**Exercise brief**
Give the data below again exactly, and drop each picture from it.

**Dataset excerpts**
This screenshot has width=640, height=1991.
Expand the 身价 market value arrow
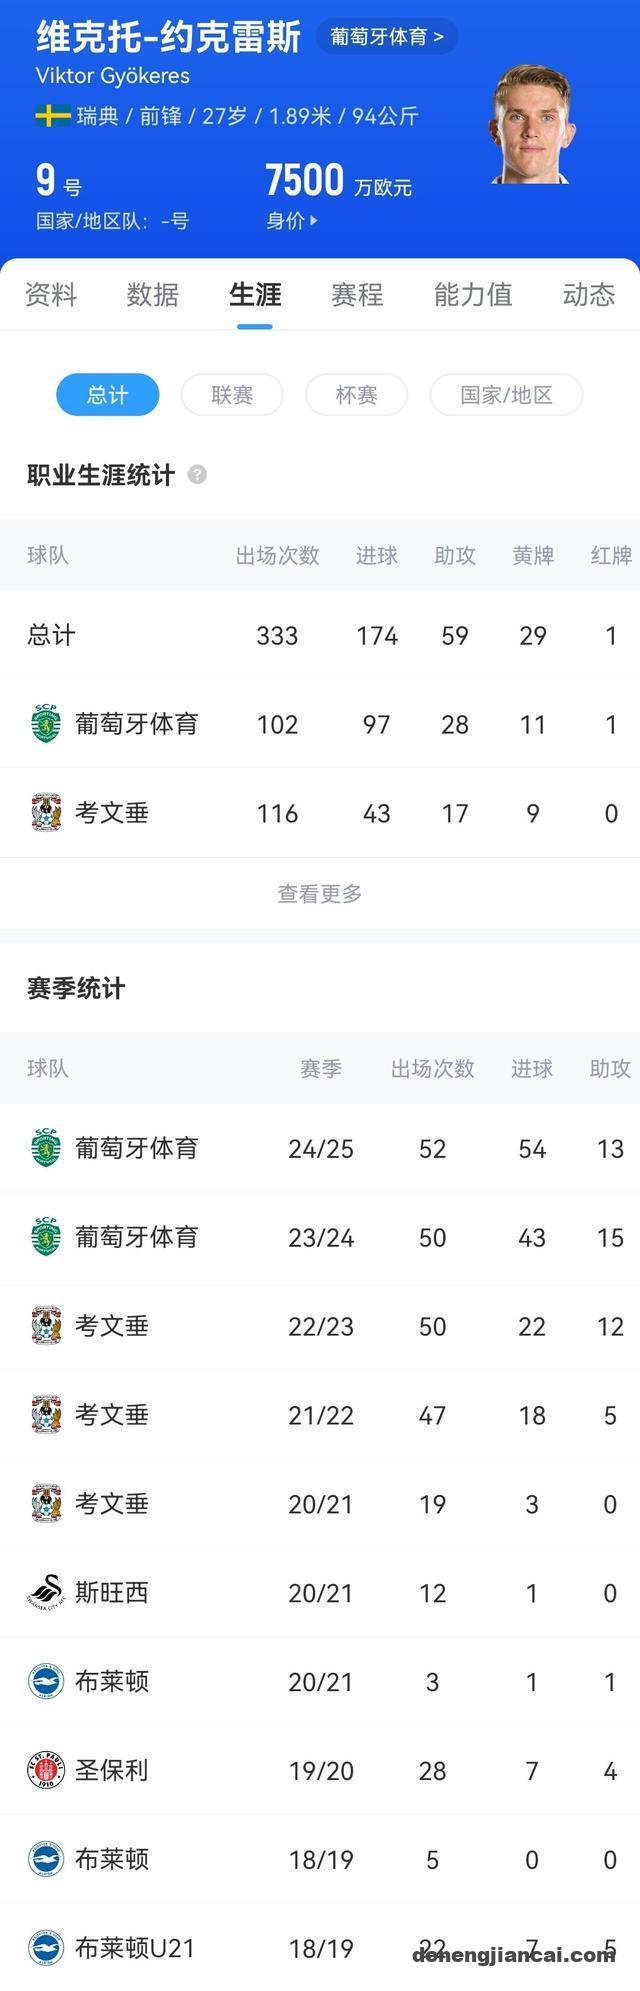(x=314, y=221)
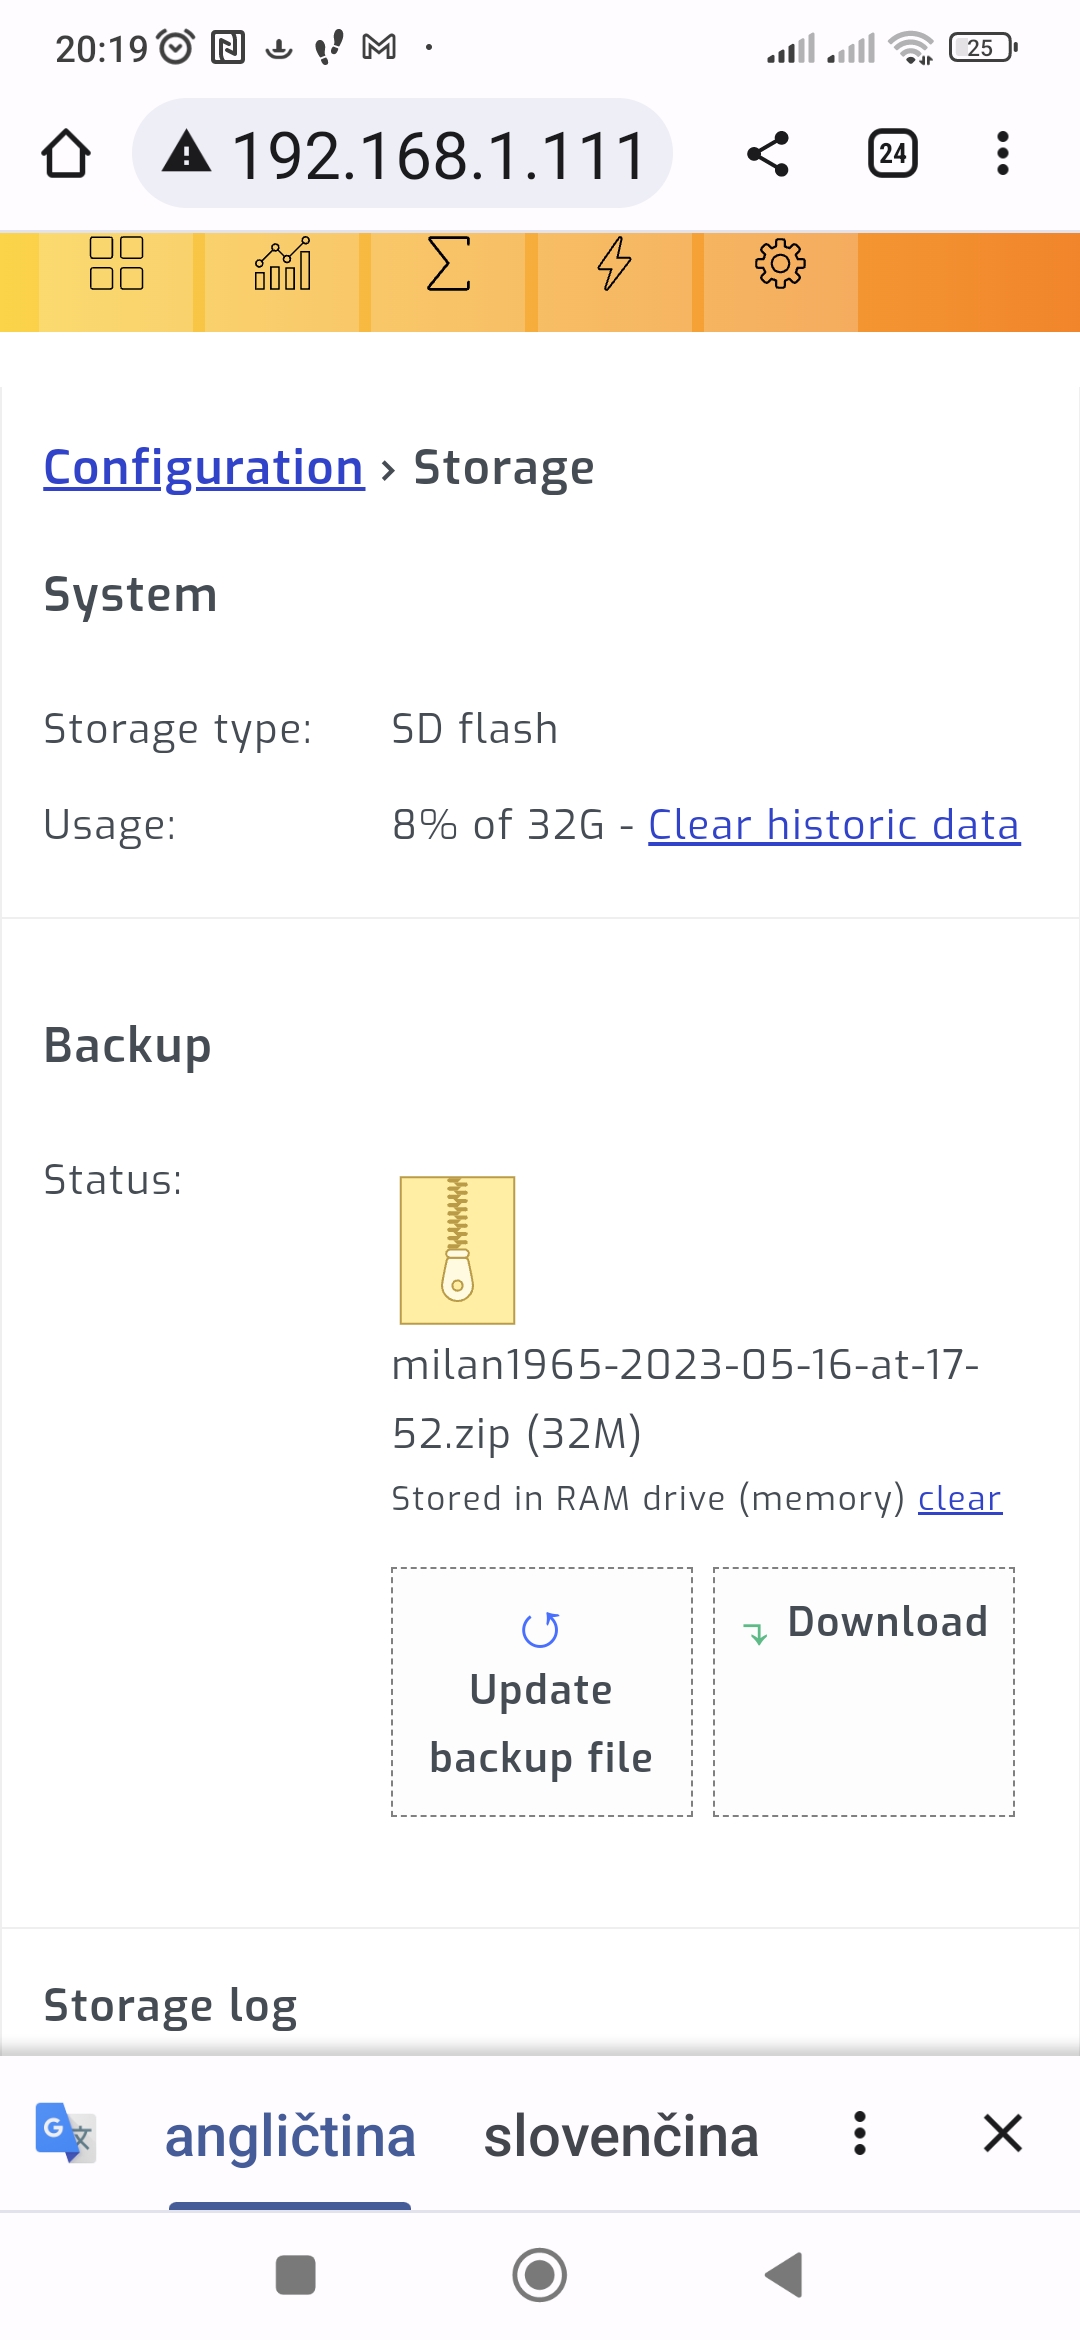Open the lightning bolt energy icon
Image resolution: width=1080 pixels, height=2340 pixels.
coord(614,265)
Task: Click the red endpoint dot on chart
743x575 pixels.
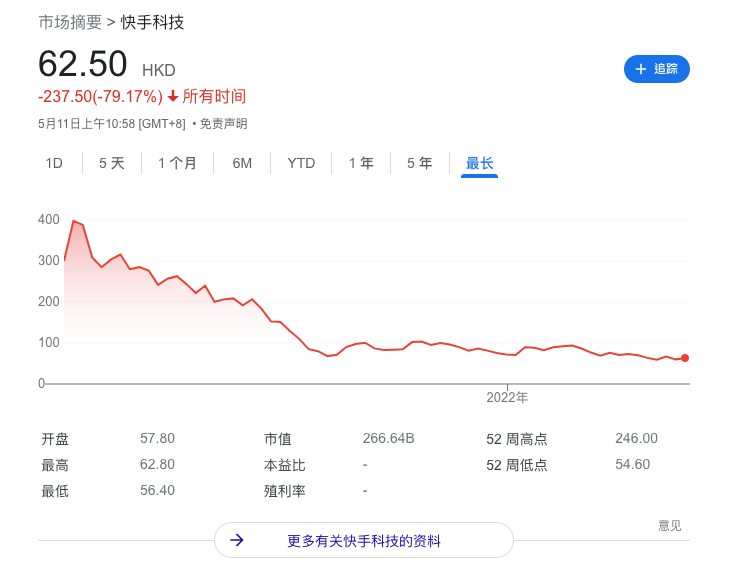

**Output of the task**
This screenshot has width=640, height=1991.
Expand the 身价 market value arrow
(x=314, y=221)
Open the lightning bolt energy icon
Image resolution: width=1080 pixels, height=2340 pixels.
coord(614,265)
Task: Click the red endpoint dot on chart
743x575 pixels.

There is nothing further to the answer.